When everything is 4-star, how do you differentiate between them?

Ranking on a scale of 1 to 5 stars has emerged as a standard. Whether it's reviews on Amazon, Google or for an employer on a job board. The coloured stars seems to be an average of all the rankings. It certainly makes it easier for a reviewer to give a ranking from 1 to 5, essentially between a choice of 4. I like that. Imagine if one has to rank them from 0 to 100. I'll be thinking too much. Yuck!

The problem I find is that they concentrate around 4 stars. I propose to keep the coloured stars as-is but augment them with a percent (%) score.

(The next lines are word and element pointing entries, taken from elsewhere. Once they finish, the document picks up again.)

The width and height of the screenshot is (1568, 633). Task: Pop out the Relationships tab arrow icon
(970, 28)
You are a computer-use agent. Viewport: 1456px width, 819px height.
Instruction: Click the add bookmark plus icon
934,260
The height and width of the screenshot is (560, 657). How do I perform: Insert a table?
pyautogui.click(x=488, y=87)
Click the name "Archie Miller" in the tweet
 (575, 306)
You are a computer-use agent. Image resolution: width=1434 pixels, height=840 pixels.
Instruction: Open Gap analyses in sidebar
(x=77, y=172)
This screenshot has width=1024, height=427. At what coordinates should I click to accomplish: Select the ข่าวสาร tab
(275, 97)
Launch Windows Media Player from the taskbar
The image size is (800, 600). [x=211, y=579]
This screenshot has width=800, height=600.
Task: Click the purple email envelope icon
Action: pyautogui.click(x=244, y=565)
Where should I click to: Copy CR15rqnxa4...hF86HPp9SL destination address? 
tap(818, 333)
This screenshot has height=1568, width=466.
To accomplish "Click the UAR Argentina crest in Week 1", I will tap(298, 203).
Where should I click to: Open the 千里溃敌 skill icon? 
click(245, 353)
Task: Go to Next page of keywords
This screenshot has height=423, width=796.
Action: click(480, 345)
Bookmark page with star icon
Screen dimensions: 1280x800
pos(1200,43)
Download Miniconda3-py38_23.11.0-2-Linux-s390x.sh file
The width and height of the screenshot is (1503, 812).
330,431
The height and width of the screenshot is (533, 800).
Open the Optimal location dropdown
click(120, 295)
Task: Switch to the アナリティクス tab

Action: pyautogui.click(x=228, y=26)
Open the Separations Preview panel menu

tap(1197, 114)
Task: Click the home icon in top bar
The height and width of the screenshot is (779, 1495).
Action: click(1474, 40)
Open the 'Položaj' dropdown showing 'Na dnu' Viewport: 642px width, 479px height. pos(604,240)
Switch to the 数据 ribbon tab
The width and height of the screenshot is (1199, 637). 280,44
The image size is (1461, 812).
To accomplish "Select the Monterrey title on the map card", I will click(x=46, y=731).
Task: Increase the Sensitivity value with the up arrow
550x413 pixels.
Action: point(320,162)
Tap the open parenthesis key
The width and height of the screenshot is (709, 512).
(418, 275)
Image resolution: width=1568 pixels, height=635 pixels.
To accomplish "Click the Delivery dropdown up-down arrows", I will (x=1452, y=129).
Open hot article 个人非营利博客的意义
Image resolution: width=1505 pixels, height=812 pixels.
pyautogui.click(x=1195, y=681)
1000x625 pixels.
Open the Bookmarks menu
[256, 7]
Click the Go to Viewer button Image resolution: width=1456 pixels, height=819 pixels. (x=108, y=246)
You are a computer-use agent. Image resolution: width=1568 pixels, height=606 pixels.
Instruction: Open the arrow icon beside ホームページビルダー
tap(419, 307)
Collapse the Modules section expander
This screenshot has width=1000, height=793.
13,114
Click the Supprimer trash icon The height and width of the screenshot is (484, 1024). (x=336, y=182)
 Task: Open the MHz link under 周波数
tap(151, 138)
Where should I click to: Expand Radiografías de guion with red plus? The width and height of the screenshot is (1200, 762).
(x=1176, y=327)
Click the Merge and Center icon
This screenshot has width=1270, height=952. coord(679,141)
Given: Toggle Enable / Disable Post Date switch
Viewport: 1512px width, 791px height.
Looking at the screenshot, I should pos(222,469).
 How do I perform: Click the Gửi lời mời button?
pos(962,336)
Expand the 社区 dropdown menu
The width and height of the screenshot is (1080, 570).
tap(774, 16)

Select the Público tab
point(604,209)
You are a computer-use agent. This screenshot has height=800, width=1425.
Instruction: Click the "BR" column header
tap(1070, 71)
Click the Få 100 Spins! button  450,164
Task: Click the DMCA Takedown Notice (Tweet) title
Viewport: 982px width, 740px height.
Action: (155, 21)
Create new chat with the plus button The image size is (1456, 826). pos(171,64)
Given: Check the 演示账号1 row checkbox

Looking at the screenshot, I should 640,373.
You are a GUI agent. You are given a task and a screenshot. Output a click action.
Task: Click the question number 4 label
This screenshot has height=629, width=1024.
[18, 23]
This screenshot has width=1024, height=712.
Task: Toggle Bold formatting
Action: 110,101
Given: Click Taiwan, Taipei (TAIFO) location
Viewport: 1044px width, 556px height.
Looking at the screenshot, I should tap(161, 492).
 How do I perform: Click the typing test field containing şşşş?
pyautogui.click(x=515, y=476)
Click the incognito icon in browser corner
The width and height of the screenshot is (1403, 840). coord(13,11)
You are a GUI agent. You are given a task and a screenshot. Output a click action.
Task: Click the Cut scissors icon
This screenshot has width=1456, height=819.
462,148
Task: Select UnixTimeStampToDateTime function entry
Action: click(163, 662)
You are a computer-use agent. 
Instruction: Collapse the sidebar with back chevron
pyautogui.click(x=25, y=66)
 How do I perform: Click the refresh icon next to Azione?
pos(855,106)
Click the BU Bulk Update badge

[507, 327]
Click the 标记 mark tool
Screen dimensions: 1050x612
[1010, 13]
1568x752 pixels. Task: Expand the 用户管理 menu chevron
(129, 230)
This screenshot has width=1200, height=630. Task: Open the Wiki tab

Anything less than half-a-star is hard to make out. This gives us 8 bins with width of 0.5 each, between 1 and 5. Assuming we round up all the decimal points, an average of 3.6 to 4 would render a full 4 coloured stars but the percentage score can will be between 72% to 80%. We get a bigger range if we add decimal points to % score.

Still not convinced. Continuing with our running example of two average boundaries that render full 4 stars, namely 3.6 and 4. 

percent score with 3.6 average = (review_count x 3.6)/(review_count x max_score(i.e.5)) x 100 = 72%. Similarly, it is 80% with an average boundary of 4.